In this week's episode of Snollygoster, Ohio's politics podcast from WOSU, hosts Mike Thompson and Steve Brown discuss how a slew of COVID-19 cases in the Ohio General Assembly could derail this year's lame duck session. Ohio Public Radio Statehouse News Bureau reporter Andy Chow joins the show.

Listen to Snollygoster on the WOSU Public Media mobile app, on Apple Podcasts, or wherever you get your podcasts. And make sure to leave a rating and review!

In this week's episode:

Sick Time

Lawmakers in the Ohio House and Senate have some unexpected time off during a critical period. The Ohio Senate canceled its session scheduled for Thursday after the House called off its Wednesday session.

That follows news that at least four Ohio House members tested positive for COVID-19 after being in committee meetings last week. House Speaker Bob Cupp says the outbreaks and committee meetings are not necessarily related, despite the fact that many lawmakers are not wearing masks or observing physical distancing.
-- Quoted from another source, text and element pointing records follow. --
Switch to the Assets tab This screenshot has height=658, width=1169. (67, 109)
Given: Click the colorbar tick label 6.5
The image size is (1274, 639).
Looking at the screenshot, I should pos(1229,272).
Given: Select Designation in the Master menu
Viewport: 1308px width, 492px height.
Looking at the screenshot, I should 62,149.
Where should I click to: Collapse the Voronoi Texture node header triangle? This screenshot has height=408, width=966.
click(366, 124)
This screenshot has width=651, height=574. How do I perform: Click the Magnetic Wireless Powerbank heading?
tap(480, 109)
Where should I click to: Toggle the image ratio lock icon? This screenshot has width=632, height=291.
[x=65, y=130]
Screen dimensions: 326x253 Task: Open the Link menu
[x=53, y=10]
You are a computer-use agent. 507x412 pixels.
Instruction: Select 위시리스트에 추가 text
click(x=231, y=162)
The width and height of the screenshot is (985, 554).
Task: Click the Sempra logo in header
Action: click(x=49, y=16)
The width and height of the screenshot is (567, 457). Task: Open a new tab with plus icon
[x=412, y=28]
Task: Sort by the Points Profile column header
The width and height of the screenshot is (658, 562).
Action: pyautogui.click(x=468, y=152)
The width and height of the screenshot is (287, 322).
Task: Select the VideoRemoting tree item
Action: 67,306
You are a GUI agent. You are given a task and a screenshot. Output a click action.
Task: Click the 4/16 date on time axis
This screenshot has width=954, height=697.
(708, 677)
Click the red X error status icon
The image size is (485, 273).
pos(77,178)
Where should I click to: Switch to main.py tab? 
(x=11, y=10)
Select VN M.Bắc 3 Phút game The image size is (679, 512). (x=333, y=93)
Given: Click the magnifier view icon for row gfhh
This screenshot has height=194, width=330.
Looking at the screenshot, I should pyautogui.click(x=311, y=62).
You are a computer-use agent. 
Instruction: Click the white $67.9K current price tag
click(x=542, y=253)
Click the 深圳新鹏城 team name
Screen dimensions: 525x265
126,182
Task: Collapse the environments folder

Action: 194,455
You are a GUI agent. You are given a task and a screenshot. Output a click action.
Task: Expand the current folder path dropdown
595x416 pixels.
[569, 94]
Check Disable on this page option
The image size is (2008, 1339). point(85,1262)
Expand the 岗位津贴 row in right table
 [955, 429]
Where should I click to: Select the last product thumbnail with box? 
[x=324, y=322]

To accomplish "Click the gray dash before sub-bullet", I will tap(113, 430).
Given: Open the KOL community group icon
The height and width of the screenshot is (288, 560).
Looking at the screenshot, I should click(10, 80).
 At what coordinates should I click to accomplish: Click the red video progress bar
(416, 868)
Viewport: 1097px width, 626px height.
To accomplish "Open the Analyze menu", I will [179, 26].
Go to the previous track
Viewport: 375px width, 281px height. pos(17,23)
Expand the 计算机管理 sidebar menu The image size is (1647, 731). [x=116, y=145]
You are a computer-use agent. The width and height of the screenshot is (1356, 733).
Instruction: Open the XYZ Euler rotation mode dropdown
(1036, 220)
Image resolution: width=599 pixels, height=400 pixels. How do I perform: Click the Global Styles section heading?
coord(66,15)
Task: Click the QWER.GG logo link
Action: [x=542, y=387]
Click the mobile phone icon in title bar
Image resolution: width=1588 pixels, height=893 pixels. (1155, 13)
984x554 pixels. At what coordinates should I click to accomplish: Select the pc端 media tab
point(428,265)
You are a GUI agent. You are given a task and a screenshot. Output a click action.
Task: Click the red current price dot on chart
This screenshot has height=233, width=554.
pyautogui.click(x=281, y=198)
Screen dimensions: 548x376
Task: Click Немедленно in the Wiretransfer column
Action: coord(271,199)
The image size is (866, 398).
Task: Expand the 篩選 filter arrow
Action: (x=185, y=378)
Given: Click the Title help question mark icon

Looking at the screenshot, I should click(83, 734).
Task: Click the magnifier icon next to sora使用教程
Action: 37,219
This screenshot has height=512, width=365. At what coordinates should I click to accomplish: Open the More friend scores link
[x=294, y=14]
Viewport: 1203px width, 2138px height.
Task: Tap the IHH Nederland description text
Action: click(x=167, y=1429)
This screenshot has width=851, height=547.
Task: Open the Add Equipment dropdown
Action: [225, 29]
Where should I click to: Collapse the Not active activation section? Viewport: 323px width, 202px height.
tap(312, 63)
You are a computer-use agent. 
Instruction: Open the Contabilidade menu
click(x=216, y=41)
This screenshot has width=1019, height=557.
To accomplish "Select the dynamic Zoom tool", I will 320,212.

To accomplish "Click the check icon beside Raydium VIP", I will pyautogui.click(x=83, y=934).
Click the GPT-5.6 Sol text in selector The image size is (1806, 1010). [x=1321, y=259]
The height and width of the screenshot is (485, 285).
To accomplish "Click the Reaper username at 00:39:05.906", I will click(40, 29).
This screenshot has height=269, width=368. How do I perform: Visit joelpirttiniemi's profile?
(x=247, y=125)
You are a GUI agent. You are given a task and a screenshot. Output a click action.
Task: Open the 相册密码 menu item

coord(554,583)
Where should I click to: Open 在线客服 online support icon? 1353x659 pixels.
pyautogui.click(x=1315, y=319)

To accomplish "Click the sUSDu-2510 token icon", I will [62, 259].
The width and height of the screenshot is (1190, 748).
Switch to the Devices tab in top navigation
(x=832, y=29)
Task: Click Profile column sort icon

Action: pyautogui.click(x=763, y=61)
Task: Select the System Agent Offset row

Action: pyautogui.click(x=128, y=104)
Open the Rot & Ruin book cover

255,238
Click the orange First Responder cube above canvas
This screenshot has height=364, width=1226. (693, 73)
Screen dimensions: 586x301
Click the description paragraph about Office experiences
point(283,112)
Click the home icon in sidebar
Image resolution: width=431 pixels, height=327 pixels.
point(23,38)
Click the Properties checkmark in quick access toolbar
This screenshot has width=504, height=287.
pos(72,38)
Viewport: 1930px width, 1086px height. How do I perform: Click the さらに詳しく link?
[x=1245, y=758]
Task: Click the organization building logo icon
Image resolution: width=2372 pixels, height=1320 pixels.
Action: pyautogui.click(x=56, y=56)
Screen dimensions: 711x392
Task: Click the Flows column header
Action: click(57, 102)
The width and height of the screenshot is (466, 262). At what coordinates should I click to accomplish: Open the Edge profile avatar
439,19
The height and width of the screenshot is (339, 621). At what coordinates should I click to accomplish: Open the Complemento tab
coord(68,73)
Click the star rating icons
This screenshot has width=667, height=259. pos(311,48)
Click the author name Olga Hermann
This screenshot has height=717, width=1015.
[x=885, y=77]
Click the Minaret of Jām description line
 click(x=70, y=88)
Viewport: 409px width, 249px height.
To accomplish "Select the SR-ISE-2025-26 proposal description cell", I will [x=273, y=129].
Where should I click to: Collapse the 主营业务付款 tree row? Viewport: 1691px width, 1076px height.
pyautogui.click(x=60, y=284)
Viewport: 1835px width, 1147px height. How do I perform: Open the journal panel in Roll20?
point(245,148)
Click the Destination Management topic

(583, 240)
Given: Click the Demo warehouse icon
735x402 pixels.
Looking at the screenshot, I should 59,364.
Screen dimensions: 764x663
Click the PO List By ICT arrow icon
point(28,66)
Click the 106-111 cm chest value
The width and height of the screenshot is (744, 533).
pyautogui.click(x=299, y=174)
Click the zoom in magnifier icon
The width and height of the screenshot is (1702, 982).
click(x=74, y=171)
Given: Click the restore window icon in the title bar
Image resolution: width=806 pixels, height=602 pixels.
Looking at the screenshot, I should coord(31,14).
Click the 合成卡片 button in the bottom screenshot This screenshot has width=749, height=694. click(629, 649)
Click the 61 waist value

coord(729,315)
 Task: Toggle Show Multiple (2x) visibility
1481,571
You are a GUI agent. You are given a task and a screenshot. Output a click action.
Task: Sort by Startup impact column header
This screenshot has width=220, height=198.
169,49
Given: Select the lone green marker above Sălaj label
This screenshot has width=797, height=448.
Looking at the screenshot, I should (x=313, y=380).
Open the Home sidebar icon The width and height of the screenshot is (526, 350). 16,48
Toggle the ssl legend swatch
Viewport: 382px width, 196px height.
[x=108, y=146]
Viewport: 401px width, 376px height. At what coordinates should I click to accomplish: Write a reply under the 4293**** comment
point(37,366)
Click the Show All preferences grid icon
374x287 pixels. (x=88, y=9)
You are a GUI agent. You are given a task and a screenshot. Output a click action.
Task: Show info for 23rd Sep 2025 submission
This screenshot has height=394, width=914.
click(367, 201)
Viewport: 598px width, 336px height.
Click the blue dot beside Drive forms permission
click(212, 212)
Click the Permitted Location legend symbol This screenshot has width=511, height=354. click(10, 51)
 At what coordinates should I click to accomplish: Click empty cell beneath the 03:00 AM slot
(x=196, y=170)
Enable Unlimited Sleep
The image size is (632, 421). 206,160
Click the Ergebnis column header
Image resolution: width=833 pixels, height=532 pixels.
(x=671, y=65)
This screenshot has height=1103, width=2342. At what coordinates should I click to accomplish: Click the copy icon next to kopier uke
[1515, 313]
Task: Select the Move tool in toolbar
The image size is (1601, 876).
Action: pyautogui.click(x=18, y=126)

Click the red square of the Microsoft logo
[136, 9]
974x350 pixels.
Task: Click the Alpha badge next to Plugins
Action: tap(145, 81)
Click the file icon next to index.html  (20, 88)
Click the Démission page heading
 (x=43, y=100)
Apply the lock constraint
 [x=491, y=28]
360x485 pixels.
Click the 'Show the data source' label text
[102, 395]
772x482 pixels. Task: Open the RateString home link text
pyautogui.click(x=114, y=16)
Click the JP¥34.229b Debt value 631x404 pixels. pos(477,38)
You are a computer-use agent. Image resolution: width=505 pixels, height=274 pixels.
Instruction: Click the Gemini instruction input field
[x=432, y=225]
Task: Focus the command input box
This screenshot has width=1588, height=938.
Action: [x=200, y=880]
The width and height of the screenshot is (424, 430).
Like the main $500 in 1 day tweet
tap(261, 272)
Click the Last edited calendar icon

Meanwhile, there is a long roster of bills that lawmakers are hoping to push through before the end of the session. The nuclear power plant bailout law that is mired in a $61 million bribary scandal remains on the books despite calls to repeal it. And a "Stand Your Ground" gun bill is in play, as well.

Gov. Mike DeWine vetoed a bill limiting his power to impose quarantines, and there is a possibility of an override if lawmakers can return from thier own self-imposed quarantine.

Snollygoster Of The Week: The Big Ten Conference

This week, the athletic directors at Big Ten universities voted to change their rules to prop up Ohio State. You may recall the conference initially canceled its season because of coronavirus, then reversed course and reinstated the season with the caveat that teams needed to play at least six of their eight scheduled games to make the conference title game.

Ohio State fell short and only got to play five, since the University of Michigan canceled this weekend's matchup, so did the next-best team from the Big Ten East get to play for the title? No!

Instead, athletic directors voted to change the rules and drop the minimum game requirement to let Ohio State in.